Copy out each line featuring the string "name" from the entries beneath.

Pixel coordinate grounding data
----------------------------------------

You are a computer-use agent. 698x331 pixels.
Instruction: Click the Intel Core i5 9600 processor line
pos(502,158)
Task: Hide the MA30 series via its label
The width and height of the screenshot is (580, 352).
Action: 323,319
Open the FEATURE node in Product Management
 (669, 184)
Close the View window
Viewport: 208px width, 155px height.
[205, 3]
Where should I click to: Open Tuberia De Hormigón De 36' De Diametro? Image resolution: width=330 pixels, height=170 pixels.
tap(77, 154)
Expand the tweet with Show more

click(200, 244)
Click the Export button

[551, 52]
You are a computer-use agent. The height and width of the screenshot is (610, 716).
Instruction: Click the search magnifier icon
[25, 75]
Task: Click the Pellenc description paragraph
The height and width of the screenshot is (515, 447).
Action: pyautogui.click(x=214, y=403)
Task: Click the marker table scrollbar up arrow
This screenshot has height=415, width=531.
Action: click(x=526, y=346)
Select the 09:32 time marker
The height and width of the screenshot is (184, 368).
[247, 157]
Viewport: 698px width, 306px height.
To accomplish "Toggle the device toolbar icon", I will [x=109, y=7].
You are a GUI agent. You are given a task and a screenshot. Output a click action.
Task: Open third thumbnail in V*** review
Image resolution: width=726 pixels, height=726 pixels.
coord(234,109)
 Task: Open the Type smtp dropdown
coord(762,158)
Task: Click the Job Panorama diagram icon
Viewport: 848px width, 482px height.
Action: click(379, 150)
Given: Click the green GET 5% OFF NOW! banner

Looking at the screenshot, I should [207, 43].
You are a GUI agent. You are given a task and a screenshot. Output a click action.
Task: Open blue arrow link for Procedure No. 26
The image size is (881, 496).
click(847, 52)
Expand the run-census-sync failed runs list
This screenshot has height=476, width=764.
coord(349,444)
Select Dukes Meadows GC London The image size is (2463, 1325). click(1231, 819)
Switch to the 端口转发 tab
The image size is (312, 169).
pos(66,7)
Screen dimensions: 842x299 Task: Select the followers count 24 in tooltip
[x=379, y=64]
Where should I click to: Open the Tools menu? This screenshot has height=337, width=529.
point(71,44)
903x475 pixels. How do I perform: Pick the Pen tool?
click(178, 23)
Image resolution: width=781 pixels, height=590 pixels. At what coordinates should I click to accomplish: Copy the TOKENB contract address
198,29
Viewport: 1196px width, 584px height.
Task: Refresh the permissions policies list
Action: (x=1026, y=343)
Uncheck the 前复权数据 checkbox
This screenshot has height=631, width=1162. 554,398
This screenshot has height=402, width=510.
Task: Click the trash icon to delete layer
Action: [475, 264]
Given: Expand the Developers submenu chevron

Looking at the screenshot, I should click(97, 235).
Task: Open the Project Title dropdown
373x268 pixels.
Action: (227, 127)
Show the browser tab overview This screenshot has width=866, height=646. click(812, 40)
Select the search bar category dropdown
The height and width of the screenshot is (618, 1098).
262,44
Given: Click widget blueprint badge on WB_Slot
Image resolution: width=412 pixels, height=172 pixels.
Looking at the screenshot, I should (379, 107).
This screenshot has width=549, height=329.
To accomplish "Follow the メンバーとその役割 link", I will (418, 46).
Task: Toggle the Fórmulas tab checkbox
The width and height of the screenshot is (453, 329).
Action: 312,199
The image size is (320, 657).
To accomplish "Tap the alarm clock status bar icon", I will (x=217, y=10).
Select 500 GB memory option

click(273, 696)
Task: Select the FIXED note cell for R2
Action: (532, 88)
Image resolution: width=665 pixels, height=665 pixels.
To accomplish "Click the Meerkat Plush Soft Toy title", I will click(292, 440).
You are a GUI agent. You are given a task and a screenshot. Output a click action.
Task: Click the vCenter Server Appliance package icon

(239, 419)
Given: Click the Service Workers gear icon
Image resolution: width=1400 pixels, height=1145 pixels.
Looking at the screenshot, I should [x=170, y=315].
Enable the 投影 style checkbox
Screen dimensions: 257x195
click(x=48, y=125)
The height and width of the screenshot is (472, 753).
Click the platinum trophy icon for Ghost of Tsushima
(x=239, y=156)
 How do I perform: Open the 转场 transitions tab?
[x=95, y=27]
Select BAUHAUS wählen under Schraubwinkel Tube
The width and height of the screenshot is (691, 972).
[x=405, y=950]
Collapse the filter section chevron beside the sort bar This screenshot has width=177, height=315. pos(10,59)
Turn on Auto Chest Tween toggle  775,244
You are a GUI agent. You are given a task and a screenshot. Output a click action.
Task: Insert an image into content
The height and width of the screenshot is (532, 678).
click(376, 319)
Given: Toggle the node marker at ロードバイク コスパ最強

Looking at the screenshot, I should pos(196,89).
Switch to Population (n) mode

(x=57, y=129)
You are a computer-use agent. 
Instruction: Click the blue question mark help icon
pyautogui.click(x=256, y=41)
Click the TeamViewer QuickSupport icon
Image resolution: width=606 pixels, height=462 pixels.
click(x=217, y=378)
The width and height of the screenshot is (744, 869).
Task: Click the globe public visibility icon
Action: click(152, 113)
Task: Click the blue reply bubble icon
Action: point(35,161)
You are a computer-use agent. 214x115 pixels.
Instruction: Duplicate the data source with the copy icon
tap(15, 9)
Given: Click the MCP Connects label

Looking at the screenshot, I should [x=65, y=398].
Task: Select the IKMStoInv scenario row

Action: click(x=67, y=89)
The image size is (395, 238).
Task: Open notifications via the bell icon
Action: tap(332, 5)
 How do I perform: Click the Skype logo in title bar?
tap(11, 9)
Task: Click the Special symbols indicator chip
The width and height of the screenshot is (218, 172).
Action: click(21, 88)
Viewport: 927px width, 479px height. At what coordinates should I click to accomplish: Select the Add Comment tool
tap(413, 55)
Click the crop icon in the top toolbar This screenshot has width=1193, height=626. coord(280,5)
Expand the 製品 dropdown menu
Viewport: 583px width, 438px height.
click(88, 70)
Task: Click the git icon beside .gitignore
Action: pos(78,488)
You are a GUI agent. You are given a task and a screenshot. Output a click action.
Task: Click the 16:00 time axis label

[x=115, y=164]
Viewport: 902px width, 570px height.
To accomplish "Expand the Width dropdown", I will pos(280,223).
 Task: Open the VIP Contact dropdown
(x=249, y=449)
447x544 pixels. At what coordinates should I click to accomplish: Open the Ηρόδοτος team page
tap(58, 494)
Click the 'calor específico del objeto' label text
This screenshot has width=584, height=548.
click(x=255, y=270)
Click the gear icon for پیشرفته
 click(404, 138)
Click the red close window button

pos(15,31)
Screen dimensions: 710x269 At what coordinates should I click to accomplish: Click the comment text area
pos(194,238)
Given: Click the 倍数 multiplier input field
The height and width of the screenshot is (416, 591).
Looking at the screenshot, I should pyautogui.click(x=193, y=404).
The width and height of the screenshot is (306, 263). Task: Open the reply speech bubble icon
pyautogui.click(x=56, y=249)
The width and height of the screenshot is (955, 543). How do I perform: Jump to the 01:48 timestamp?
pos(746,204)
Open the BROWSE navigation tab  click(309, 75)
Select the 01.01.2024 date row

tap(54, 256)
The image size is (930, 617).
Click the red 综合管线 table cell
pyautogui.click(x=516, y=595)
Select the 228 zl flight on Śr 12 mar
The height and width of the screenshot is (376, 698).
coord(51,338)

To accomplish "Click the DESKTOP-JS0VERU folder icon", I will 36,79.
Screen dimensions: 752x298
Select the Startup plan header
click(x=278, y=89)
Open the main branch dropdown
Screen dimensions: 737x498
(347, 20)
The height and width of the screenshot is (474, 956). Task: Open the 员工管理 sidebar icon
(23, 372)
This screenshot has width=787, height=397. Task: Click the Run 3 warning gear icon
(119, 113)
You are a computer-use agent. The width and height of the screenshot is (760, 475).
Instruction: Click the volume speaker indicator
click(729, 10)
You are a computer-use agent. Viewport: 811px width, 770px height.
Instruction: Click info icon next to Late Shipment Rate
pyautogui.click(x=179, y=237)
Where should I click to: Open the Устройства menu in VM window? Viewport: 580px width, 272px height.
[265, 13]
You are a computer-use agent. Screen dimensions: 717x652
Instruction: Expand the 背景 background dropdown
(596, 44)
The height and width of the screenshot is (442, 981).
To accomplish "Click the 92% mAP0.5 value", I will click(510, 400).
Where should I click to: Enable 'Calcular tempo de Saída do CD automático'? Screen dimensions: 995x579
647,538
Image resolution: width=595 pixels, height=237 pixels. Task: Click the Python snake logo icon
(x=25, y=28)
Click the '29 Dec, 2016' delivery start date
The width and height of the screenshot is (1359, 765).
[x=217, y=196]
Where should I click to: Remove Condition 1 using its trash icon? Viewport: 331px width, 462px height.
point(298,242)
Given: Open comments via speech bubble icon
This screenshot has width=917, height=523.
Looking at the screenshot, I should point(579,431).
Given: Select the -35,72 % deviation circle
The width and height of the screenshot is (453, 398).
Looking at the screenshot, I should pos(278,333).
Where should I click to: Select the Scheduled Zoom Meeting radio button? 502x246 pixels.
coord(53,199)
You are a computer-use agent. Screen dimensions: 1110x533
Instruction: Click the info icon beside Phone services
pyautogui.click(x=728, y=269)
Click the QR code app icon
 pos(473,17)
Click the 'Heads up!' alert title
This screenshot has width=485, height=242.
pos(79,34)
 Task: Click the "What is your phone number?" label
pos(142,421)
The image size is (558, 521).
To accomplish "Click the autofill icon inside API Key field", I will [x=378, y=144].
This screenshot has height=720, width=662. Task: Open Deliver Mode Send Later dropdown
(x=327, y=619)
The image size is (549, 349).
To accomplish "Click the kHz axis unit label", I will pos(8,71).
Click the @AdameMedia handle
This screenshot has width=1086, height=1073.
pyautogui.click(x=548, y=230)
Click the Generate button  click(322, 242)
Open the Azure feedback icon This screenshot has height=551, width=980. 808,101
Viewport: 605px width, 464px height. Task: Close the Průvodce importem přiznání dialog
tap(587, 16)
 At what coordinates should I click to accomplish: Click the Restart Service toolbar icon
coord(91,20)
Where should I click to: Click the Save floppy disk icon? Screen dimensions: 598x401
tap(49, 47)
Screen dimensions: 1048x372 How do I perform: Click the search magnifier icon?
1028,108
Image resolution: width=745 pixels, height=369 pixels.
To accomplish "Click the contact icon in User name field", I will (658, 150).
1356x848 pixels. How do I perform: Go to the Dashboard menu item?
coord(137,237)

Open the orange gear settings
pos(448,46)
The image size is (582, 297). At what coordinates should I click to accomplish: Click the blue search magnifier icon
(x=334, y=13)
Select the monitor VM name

----------------------------------------

Result of this exercise:
To accomplish "Click the contact icon in User name field", I will (658, 150).
Select the monitor VM name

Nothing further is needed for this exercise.